When my baby was about five weeks old, I visited a friend. From the moment we stepped into her place, I could tell that my baby was uncomfortable about something; I’m not sure about what. But I knew for a certainty that she didn’t want to go into anyone’s arms; she wanted to stay with me. It was a very subtle way she had developed of telling her father and I; a small arching of her back, pushing her away from the person who was reaching for her, and a gentle burrow into our neck or upper chest. She was still so little that we had to really focus on her body language, the movements were that subtle.
But the challenge is that this—being able to tell her parents if she wants to go into someone’s arms or not—is something that supposedly babies can’t do, according to pretty much everyone around me. And so, I was pressured into letting a friend hold my baby; the little one cried and cried, and the friend wouldn’t let go of her until I almost had to rip my baby out of her arms.
To make matters worse, the friend then looked at me and said: “You are too protective.”
At the time, I was so sleep-deprived that it seemed like the end of the world. But after some sleep and countless other similar experiences, I have come to realise two things.
The first is that my husband and I are our daughter’s defenders.
The second is that although people demand respect for their own children, they demand respect from yours. In other words, in the above-mentioned situation, you can’t hold theirs, but they have to hold yours.
There are a lot of things that I would like people to know and understand, things that I have and will continue to blog about. But most importantly, I want to gain control of the one thing that I have 100% control over: myself.
On the one hand, I do not want to become someone so arrogant that I will not listen to any advice that is given to me. But on the other hand, I do not want to become someone that is lacking the strength of her well-researched, well-thought out, and constantly worked-upon beliefs.

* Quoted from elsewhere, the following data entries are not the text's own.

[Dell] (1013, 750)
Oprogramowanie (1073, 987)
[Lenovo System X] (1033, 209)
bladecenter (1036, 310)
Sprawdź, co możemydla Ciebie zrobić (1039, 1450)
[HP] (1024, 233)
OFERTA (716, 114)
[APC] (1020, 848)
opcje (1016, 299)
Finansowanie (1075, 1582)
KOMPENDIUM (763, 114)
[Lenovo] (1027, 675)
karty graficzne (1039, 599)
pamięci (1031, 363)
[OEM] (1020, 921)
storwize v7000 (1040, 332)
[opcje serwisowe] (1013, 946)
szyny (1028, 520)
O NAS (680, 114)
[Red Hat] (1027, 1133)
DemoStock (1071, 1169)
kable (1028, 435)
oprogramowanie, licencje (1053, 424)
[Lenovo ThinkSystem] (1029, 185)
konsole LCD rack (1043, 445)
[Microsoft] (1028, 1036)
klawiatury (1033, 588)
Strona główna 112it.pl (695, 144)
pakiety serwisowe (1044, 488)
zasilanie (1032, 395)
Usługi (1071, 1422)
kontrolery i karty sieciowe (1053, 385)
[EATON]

I’ve talked to a number of parents who feel the same way that I do, and we have made a pact: that we will trust ourselves, while remembering that we do not hold all the answers. However, despite knowing that our decisions cannot be perfect, since we are not perfect people, we will trust our current decisions and reinforce them with love and patience.
And, if you yourself are a thoughtful parent who has made well thought-out decisions, I welcome you to make the same pact. We will trust our current decisions and only change them if we have sufficient and good reason to do so for the sake of our babies, and theirs alone.